• _DOCUMENT PASSAGE_:
━━━━━━

On foreign policy, Mr. Obama now faces heightened expectations first and foremost on the war in Afghanistan, where he sits at a critical juncture in his decisionmaking on US strategy and troop strength. The timing of the award’s announcement is ironic: Friday afternoon, Obama holds the latest meeting of his national security team on Afghanistan, and it’s possible the issue of troop strength will be discussed for the first time. Ultimately, Obama may well decide to add troops to the effort, after having already escalated US presence there this year.
Other areas of unfinished business in the foreign arena include the promised closure of the Guantánamo Bay prison camp, Middle East peace, Iran’s nuclear ambitions, and the Iraq war. In all of these areas, the question will be whether Obama’s Nobel Prize affects his own perceptions of how he needs to proceed, as well as how he is judged by others.
On domestic affairs, Obama’s new moniker – “Nobel laureate” – could either heighten his stature at a time when he is being lampooned for accomplishing little or it could spark a backlash, as conservative pundits push the perception that the prize is undeserved.
In remarks Friday morning, Obama himself voiced the notion that he did not deserve the prize.
“I am both surprised and deeply humbled by the decision of the Nobel committee,” the president said from the Rose Garden. “Let me be clear. I do not view it as a recognition of my own accomplishments, but rather as an affirmation of American leadership on behalf of aspirations held by people in all nations.”
He said he would accept the award “as a call to action, a call for all nations to confront the common challenges of the 21st century.”

━━━━━━

• _MATERIAL PROVIDED_:
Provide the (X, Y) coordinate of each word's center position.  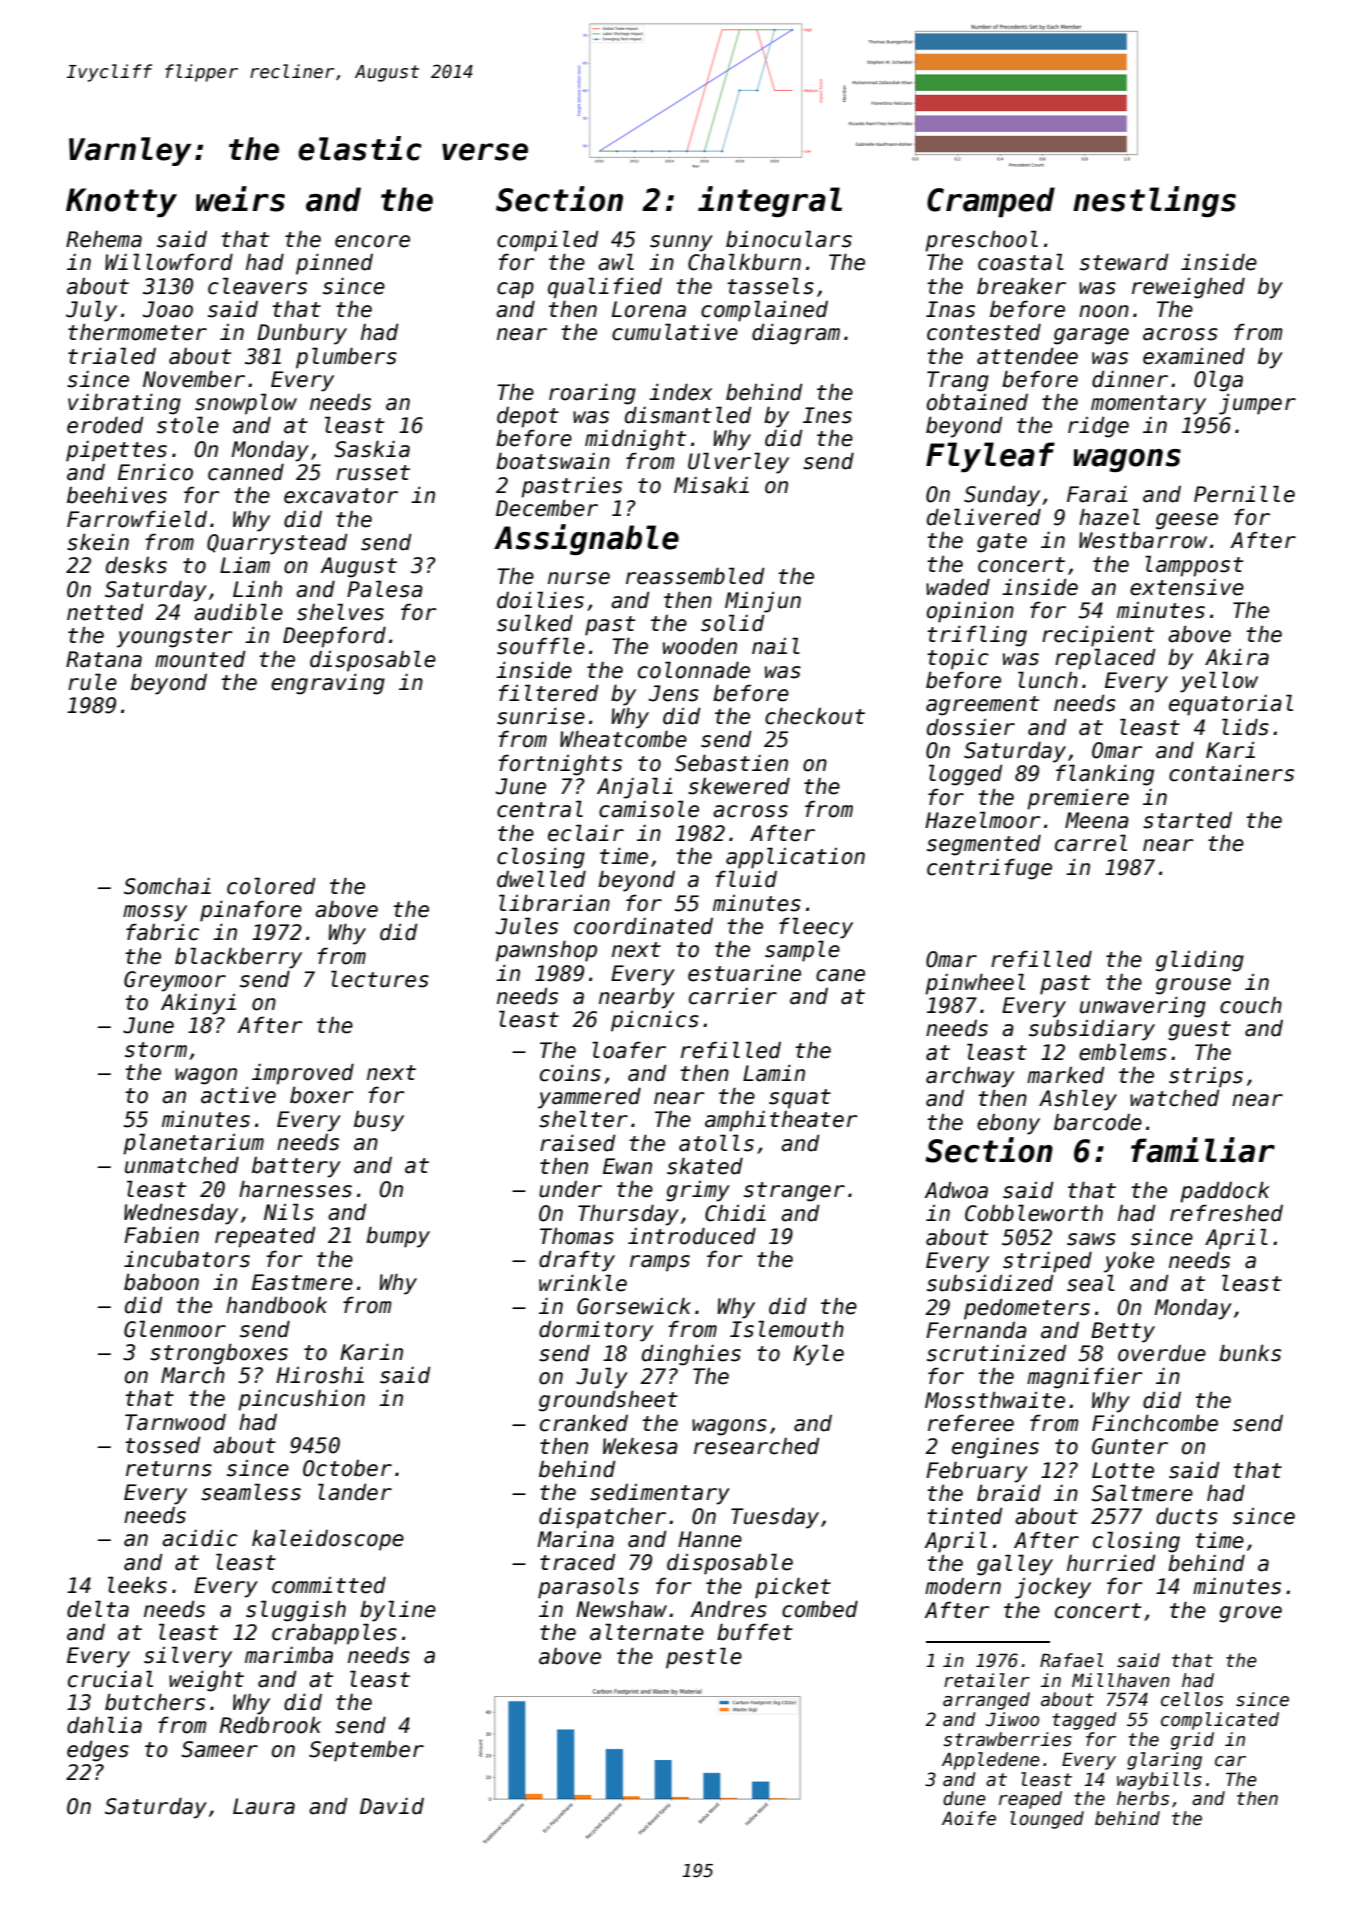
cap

━━━━━━

• _OBJECTIVE_: Carry on the article about Obama's Nobel Peace Prize from its last sentence, keeping its news-report style.

• _RIGHT ANSWER_:
In its statement, the Norwegian Nobel Committee signaled that it had selected Obama not so much for concrete accomplishments as for creating “a new climate” in international politics.
“Only very rarely has a person to the same extent as Obama captured the world’s attention and given its people hope for a better future,” the committee wrote.
The committee also drew not-so-subtle contrasts with Obama’s predecessor, George W. Bush, without mentioning him by name. “Multilateral diplomacy has regained a central position…,” the committee said. In recent years, the committee has awarded the peace prize to other Bush critics, including former President Jimmy Carter, former Vice President Al Gore, and economist Paul Krugman.
Conservatives jumped on the news immediately and with derision. Talk-radio host Rush Limbaugh called it “a greater embarrassment” than losing the Olympics a week ago in Copenhagen.
"This fully exposes the illusion that is Barack Obama," Mr. Limbaugh told Politico.com in an e-mail. "And with this 'award' the elites of the world are urging Obama, THE MAN OF PEACE, to not do the surge in Afghanistan, not take action against Iran and its nuclear program, and to basically continue his intentions to emasculate the United States."